I chose to read Whitney Sasser's blog and enjoyed it. She and I are both in Kappa Delta together and like her, I also have a very specific grade in mind that I want to teach. She mentioned the Elizabethtown Project in her blog as well and said she is nervous and excited about working with the students from up north. I am pumped as well to get connected and start CONVERSING back and forth with them. Another blog that I came across was Amber Miller's blog. She has such a kind spirit and her blog definitely comes off very warm and inviting too. Just like her. I love that she mentioned how teaching was a calling because I have felt that way since the age of 12. It was very uplifting to read her blog because she has a true gift with writing that's for sure.
After reading the article by Knipper and Duggan titled "Writing to learn across the curriculum: Tools for comprehension in content area classes" published in The Reading Teacher in February 2001, I had so much more appreciation for teachers who taught literacy to students and for the students because learning to write is not as easy as writing to learn.
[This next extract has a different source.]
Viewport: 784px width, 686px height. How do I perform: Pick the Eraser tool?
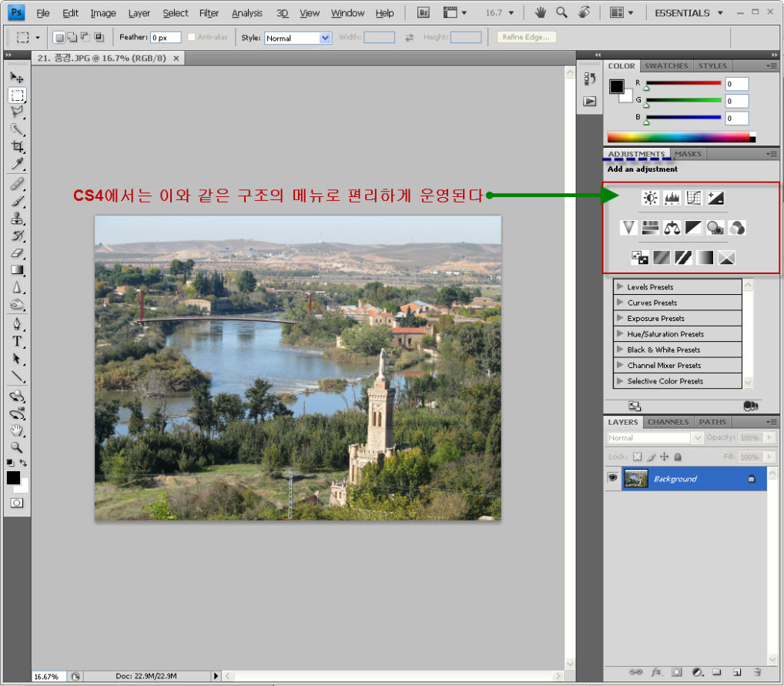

Teachers are so involved with wanting to help students build comprehension and using a think aloud as was to model how the student should be thinking while they are reading something, but it really surprises me that we are still having huge problems in this area considering the fact that it has always been a major learning factor in a students life at school. In the article it mentions how science and social studies teachers should really consider how to involve reading and writing in their content area because the student can read something in the content area, but still not understand why or what it may be about because they have no background knowledge or may not have built any schema at all about it yet. This is the part where I am very glad I took all of what Dr. Hanna and Dr. Boyce taught us last semester to heart and absorbed as much information as I could because I knew without a doubt that in any subject area it all ends up coming back to literacy in some form or fashion. I really want to teach Mathematics to 6th graders, but if they have no clue about any of the terms or can't break apart and analyze a simple word problem then they will surely have difficulty learning and retaining anything new that they are taught.
Questions about Article:
By giving students rubrics with elaborate jargon terms when describing what is expected of them, how is that better for them than just explaining it in simple laymen's terms that they do understand without confusing them? And if it helps them have guided structure then why would we not show them a standard procedure in how to go about the project in the first place instead of trying to give them more freedom with their writing?
How can we teach students not to just copy down things and to stop and "think for themselves" for a change? When did copying everything off the board become they only way a student could ever learn anything from class? (this was happening in a class I observed this week)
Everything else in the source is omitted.